The complexity of clinical presentation, the difficulty of pathological diagnosis, the dependency of treatment options on the pathological diagnosis and the unpredictability of therapeutic response urge the advent of novel tools in the management of the patients with cutaneous malignancies. As a new technique, using a gene signature has created a great interest in tumor molecular classification and the prediction of patients’ prognosis and therapeutic response. In molecular classification, a gene signature can be used to classify melanoma into different phenotypes, to predict melanoma BRAF mutation status, to distinguish malignant from benign nevi, to distinguish malignant cSCC hyperproliferation from benign hyperplasia, and to predict aggressive cSCC tumors from non-aggressive cSCC tumors. Gene signatures have been shown to predict metastatic risk of malignant melanoma (DFS, DMFS, RFS, and OS), clinical outcome (OS, DMFS, non-progression, RFS, and DSS), the presence of tumor-localized ectopic lymph node-like structures (TL-ELNS) of melanoma and identify the high-risk patients from those with AJCC low-risk SLN (-), stage I-IA, or ≤ 1 mm T1 thin tumors (RFS, DMFS, and MSS). These findings are critical in risk stratifying melanoma patients. A gene signature has the potential in personalized medicine to be used to predict clinical response for therapeutic interventions.

Regardless of the success of Castle’s gene signature assay (DecisionDx-Melanoma) in determining outcomes, most of the gene signatures identified have not been assessed by a clinical trial in a clinical setting. Although phase II and III clinical trials were performed for an 84-gene signature (GS) to predict clinical responses to MAGE-A3 immunotherapeutics combined with immunostimulants (AS15 and AS02B), the two trials failed.

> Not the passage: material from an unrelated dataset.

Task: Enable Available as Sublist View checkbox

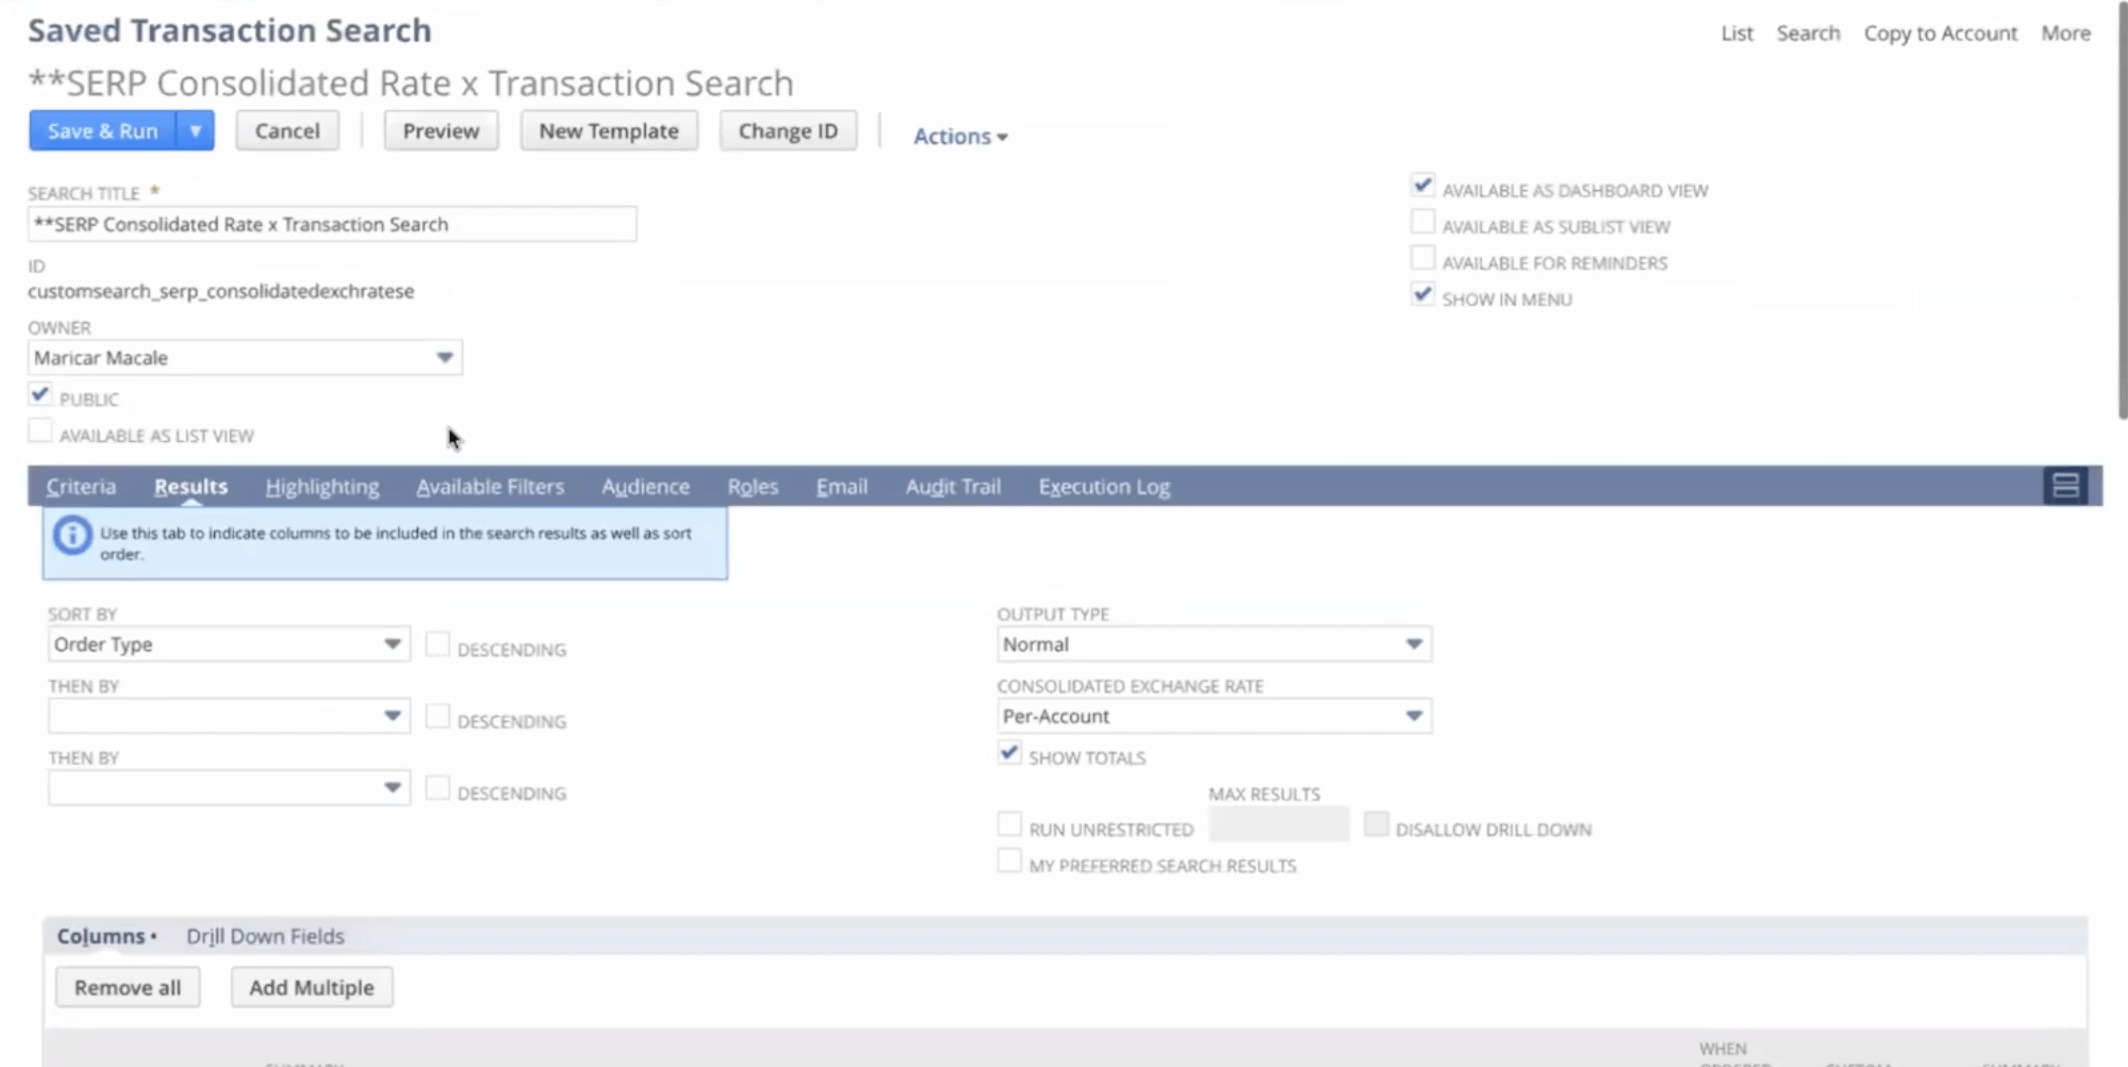Action: (1422, 222)
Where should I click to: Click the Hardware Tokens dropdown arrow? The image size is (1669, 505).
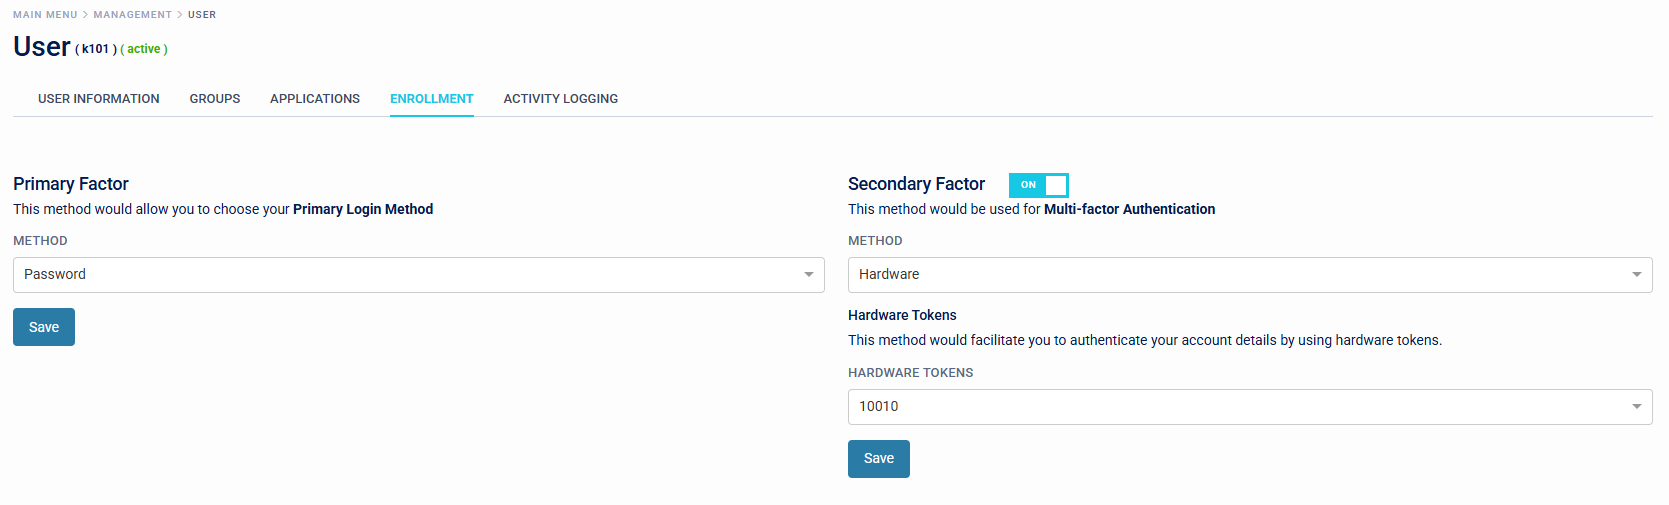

The GS-positive and GS-negative cutaneous melanoma patient populations did not differ between the MAGE-A3 and placebo groups in terms of disease-free survival, overall survival, disease-free-specific survival, or distant metastasis-free survival in any of the analyses or in the assessment of disease-free survival for each year of follow-up [39, 40]. In cSCC, to our knowledge, there are no studies published to date on gene expression signature except Haider AS report [23] and our study [14•] on molecular classification of cSCC. More extensive studies are needed to explore the gene signatures for molecular classification, prognosis, and therapeutic response prediction in cutaneous melanoma and cSCC, especially cSCC, in the future to benefit the tumor patients.